What is required: Rewrite the listing from its first line up to and including the line containing "point(945,221)", replacing "button" with "control" and changing nothing else.

(Items from a data source)
= = = =

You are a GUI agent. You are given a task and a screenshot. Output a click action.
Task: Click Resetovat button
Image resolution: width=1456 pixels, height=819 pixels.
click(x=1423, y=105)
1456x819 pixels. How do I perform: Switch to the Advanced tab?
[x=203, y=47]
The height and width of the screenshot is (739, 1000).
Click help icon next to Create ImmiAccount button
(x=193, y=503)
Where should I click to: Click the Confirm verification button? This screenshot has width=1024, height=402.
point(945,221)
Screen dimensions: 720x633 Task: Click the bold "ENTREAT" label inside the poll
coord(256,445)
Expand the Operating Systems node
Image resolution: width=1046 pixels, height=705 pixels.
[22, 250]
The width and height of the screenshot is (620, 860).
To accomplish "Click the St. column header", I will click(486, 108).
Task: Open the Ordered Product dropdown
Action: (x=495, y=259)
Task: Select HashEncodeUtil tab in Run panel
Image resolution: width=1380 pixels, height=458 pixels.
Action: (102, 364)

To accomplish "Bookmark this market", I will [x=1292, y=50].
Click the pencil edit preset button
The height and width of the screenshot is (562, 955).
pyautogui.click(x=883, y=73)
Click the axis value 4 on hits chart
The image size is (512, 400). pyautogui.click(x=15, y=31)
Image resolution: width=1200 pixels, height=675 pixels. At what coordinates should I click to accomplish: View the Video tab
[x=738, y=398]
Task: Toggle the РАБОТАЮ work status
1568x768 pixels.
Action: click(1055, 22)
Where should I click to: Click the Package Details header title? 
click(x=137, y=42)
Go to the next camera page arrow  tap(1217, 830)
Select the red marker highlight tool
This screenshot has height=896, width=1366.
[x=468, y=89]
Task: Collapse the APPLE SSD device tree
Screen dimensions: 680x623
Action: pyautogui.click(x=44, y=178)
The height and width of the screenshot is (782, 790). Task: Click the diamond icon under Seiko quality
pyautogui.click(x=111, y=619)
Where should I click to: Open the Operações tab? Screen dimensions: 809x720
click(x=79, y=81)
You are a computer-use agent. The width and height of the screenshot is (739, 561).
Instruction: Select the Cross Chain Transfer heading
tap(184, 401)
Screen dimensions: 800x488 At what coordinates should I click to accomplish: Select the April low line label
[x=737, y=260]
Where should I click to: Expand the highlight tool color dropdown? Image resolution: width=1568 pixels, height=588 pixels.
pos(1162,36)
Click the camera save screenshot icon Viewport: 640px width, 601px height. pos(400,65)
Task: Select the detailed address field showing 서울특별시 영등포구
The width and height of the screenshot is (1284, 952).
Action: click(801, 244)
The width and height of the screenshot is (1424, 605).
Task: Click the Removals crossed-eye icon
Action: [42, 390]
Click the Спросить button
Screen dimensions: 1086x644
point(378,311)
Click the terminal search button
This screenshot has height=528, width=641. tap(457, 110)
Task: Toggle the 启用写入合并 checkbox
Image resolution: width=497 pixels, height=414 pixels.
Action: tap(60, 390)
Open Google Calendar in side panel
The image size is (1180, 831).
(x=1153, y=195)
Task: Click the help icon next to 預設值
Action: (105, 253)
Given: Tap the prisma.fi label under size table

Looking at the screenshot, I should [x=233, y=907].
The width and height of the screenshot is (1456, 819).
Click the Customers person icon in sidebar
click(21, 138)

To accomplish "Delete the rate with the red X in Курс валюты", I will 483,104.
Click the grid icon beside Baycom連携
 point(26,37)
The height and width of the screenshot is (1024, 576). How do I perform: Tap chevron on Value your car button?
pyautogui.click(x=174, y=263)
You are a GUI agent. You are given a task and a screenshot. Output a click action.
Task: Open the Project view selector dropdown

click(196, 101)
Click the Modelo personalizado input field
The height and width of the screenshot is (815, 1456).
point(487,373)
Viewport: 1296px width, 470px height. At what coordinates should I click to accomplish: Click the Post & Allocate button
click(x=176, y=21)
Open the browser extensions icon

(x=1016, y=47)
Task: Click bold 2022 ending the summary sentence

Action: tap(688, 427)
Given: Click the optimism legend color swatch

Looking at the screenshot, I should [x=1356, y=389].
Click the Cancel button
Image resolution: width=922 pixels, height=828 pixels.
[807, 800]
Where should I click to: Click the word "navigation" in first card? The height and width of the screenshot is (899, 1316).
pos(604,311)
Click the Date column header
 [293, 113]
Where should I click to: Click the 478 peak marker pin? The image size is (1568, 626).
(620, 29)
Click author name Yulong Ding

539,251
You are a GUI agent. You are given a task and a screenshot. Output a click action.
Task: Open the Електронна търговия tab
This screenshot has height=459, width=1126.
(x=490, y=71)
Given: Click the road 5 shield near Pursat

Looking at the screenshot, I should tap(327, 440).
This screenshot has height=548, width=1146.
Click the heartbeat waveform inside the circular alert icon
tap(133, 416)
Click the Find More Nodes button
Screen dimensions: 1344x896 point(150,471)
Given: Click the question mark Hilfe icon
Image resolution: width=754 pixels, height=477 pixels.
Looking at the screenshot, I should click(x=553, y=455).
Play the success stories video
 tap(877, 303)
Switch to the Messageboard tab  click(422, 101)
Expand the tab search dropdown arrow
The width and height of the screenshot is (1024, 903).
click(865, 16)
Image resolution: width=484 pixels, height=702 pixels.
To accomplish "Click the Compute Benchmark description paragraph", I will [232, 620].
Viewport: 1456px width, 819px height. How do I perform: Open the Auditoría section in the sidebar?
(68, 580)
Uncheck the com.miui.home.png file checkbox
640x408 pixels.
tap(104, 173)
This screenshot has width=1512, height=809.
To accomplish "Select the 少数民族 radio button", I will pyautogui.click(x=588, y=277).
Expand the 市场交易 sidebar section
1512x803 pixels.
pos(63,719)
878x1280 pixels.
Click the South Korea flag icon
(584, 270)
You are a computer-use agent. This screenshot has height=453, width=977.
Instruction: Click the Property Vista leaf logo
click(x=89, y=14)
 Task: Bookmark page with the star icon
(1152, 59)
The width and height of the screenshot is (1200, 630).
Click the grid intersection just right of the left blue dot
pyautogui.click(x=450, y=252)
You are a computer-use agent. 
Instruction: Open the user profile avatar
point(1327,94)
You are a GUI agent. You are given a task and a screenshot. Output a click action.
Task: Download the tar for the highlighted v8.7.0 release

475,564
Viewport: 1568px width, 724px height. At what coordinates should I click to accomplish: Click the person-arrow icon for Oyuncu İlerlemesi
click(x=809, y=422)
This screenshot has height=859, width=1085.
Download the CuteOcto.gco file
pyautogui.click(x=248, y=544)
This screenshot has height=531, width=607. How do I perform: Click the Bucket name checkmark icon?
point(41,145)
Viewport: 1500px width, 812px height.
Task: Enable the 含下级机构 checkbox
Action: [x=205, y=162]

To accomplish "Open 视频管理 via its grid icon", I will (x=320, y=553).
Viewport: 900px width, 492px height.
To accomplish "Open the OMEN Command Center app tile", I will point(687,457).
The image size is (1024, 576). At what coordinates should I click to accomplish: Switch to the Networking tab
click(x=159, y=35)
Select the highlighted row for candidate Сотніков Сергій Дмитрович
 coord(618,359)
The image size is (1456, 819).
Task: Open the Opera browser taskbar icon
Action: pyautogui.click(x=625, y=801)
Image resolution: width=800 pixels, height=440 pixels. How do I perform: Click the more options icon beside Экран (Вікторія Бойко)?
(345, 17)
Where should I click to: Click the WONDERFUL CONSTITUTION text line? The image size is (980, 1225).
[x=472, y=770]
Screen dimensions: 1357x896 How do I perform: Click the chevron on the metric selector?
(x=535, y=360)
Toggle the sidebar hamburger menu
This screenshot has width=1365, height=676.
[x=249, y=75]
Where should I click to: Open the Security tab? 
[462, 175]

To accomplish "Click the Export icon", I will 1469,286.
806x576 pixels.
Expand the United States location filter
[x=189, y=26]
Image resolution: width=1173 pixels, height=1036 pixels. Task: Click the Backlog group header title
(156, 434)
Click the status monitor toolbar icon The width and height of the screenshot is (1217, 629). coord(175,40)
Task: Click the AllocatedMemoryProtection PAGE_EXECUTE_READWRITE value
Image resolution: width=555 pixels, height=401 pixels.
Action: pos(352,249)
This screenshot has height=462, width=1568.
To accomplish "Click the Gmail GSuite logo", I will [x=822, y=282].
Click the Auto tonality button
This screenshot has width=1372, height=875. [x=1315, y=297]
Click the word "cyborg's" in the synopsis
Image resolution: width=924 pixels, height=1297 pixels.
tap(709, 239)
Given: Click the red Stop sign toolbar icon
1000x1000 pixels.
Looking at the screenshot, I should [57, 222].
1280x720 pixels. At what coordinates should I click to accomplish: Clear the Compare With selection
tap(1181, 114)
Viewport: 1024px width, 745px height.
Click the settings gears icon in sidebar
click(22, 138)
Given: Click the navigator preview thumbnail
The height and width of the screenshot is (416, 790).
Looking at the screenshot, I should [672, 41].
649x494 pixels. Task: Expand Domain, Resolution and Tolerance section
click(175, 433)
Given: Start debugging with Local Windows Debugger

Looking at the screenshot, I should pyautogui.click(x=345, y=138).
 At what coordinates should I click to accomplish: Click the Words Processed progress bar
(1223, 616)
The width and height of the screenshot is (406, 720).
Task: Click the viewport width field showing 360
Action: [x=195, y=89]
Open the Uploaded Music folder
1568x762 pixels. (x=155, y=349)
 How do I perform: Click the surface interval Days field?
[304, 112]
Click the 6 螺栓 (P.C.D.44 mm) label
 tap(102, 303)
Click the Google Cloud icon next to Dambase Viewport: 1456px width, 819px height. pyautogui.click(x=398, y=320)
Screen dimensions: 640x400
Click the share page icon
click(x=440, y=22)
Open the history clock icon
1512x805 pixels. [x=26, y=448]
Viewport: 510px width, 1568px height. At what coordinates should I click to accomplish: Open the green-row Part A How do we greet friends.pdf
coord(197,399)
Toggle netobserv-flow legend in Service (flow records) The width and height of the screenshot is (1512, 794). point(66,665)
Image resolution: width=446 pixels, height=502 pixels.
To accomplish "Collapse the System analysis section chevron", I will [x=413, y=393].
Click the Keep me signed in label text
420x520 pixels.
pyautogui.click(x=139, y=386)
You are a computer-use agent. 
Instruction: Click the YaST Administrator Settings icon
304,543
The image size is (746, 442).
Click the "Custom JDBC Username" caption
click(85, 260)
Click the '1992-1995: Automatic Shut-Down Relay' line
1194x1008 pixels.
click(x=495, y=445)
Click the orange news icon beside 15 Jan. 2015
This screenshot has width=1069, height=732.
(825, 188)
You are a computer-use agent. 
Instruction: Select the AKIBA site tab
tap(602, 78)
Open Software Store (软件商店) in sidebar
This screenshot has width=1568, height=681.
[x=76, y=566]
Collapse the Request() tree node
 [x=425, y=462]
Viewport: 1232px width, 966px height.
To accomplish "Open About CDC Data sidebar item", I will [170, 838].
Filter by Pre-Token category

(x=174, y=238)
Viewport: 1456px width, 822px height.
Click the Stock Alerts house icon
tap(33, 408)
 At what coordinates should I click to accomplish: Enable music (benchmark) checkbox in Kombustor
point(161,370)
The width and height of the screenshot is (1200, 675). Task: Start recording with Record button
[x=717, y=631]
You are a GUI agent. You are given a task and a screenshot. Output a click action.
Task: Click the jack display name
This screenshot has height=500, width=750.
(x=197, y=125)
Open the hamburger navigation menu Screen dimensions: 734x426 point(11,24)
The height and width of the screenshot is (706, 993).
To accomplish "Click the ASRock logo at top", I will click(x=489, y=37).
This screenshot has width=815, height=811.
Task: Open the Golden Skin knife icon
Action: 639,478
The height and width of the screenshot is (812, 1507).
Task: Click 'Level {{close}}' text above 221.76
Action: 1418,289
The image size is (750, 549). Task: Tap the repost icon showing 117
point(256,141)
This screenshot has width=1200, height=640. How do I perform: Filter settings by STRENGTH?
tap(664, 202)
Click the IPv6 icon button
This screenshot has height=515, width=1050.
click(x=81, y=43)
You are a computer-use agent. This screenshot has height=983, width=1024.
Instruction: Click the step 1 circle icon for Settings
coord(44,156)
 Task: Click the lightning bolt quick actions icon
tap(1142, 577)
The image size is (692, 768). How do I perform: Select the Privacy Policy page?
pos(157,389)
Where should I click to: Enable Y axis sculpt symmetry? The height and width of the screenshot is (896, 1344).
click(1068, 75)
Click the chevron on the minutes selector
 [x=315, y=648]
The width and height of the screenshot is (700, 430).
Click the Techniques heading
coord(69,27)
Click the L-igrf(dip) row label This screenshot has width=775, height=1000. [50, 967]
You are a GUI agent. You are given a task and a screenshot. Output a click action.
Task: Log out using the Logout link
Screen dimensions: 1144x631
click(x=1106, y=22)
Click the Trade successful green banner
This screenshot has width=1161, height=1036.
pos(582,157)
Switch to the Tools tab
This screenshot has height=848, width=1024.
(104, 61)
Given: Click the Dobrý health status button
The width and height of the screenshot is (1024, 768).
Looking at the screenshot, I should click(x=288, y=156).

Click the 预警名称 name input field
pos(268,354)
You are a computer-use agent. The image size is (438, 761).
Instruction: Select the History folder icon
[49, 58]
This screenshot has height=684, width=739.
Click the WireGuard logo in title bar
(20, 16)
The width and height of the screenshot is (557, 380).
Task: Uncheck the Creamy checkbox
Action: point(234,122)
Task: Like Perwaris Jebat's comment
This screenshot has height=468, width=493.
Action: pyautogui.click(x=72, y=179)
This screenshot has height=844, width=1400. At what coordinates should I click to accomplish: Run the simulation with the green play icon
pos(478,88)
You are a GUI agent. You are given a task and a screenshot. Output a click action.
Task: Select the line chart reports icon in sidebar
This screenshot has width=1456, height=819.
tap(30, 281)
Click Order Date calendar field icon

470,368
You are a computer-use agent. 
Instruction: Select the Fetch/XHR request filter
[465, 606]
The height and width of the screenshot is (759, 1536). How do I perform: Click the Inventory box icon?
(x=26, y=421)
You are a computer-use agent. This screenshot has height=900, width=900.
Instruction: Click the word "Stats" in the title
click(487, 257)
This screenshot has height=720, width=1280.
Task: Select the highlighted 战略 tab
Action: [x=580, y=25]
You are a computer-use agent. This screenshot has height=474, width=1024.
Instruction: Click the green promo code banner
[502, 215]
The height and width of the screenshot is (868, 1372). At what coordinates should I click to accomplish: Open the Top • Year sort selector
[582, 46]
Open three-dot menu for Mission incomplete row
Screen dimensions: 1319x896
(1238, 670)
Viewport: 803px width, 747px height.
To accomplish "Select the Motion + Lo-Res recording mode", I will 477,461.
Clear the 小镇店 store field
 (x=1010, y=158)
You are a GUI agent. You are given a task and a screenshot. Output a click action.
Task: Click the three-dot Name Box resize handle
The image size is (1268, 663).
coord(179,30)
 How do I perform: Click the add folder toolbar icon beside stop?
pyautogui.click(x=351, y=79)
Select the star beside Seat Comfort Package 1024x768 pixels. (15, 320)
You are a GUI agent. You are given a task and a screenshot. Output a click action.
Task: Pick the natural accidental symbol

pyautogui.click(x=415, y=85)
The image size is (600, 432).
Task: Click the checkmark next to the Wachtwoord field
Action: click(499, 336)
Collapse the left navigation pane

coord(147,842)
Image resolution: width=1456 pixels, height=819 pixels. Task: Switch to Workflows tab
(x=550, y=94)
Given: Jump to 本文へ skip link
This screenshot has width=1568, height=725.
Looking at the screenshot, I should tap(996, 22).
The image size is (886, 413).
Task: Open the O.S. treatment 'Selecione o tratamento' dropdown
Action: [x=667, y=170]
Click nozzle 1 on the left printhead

= = = =

Complete response:
You are a GUI agent. You are given a task and a screenshot. Output a click action.
Task: Click Resetovat control
Image resolution: width=1456 pixels, height=819 pixels.
click(x=1423, y=105)
1456x819 pixels. How do I perform: Switch to the Advanced tab?
[x=203, y=47]
The height and width of the screenshot is (739, 1000).
Click help icon next to Create ImmiAccount control
(x=193, y=503)
Where should I click to: Click the Confirm verification control? This screenshot has width=1024, height=402.
point(945,221)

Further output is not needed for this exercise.